Of course, the more and better welfare you have the less will be forced into prostitution. In Sweden (and the other nordic countries) the prostitutes are rarely Swedish women, but poor women from Asia or eastern Europe that don’t have access to the welfare system.
I hold two views on this matter: one personal and spiritual and the other more public-oriented.
From a personal viewpoint I find any kind of sexual action in exchange for money to be harmful to both participants. As a Christian there are numerous reasons why I believe so, but I won’t get into them here. So, from a faith perspective of course I’d like to see prostitution be eradicated and made illegal.However, turning to the law to accomplish spiritual/moral objectives is really putting the cart before the horse unless you have a theocracy in which all of society is in agreement (which of course doesn’t exist!). This is a common problem with using religious arguments to back policy.
I think it’s safe to say that most contemporary industrialized societies are secular and seek to separate matters of faith from government to a large degree. If this then is the case, then policy should be determined by a) the will of the people and b) anything that is to the obvious advantage or detriment to the society being governed. This track of thought of course leads me to my public-oriented view.
As far as I can see it, the best protection of women in the sex industry would be a legalization of prostitution (without pimps) combined with specifically pointed and well-funded government initiatives against human trafficking, a targeted and well-funded campaign by law enforcement against organized crime organizations.
I think it is really important to remove any kind of pimps from the picture. If one is going to argue that it is a woman’s right to sell her body for sex, then why should there be a man in control of that business? Or another woman for that matter? If women want to sell their bodies and claim true “independence” in that act then no one but they and the client should deal in the matter. I can see perhaps business partnerships of women forming, but once there’s another person in control of the situation the woman committing the sexual acts loses her self-advocacy and it becomes an entirely different ball game. Prostitutes need to be their own agents.
It is also very important that we do not minimize the reality of human trafficking in the sex industry. If I am faced with the moral predicament of prioritizing a woman’s right to sell her body vs. a woman’s right to physical freedom and NOT selling her body, then I have no choice but to put freedom first. Until sex trafficking has come to an end, the rights of prostitutes to work legally holds second place in this debate. At least to me. Legalization of prostitution would do little to nothing to relieve the women being held as slaves by organized crime units and exploitative pimps. Any legalization must go hand in hand with a crackdown on trafficking. While I agree that the current poorly constructed blanket legislation is also quite ineffective at helping those being held as slaves, it at least gives law enforcement a right to shut a suspected brothel down.
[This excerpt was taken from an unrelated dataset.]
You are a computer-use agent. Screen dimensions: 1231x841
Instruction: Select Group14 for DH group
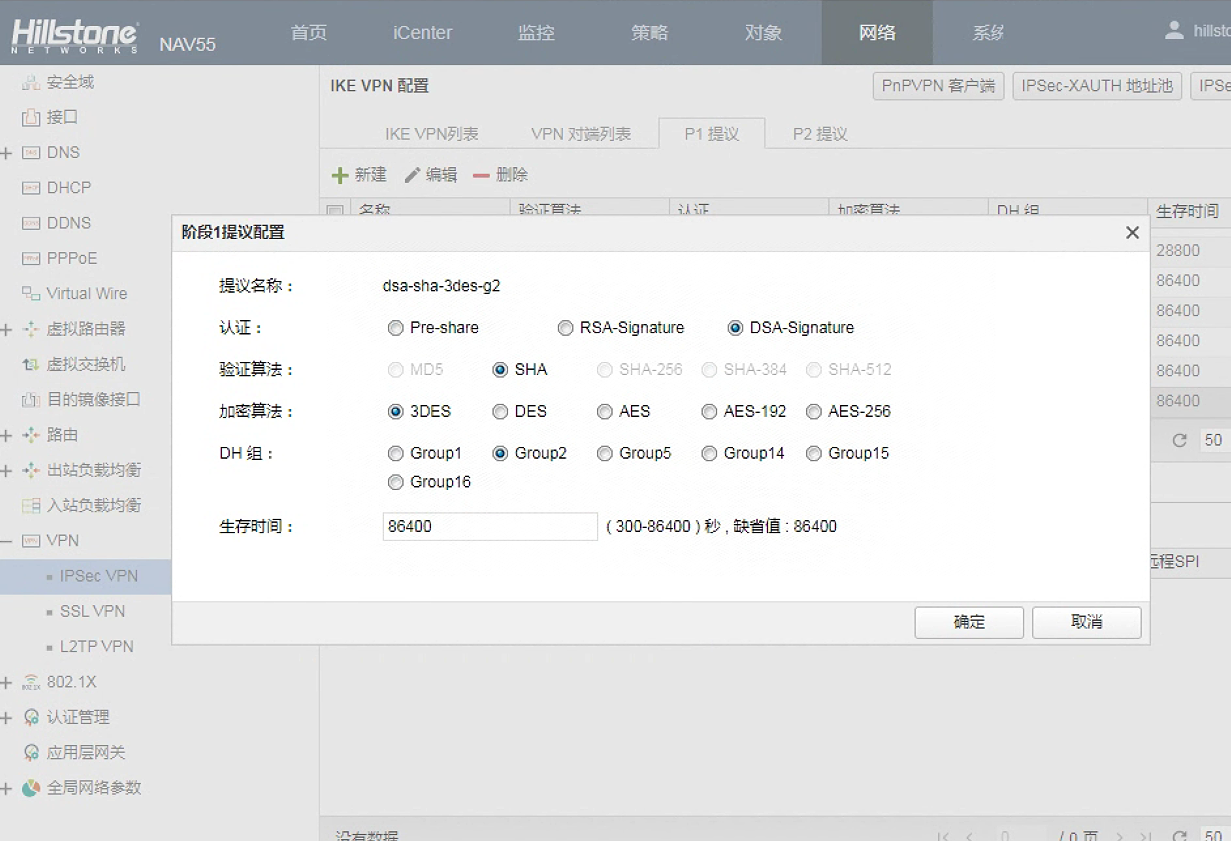point(709,454)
Anyway, sorry to have gone on for so long! I’d just like to end with this link. It’s a very interesting article looking at the role of statistics in anti-trafficking policy and the challenges researchers face to gather those statistics. I think anyone reading this post may find it relevant.
It’s the first paper here: http://www.nfsacademy.org/whitepapers/
“Identifying Human Trafficking Victims | Building The Infrastructure of Anti-Trafficking: Information, Funding, Responses” by Fiona David.
Thank you for your interesting comment, Maria. Would you be interested to join the debate on my page?
Can Anti-Traffickers and Sex Workers join hands?
Thank you also for providing the article!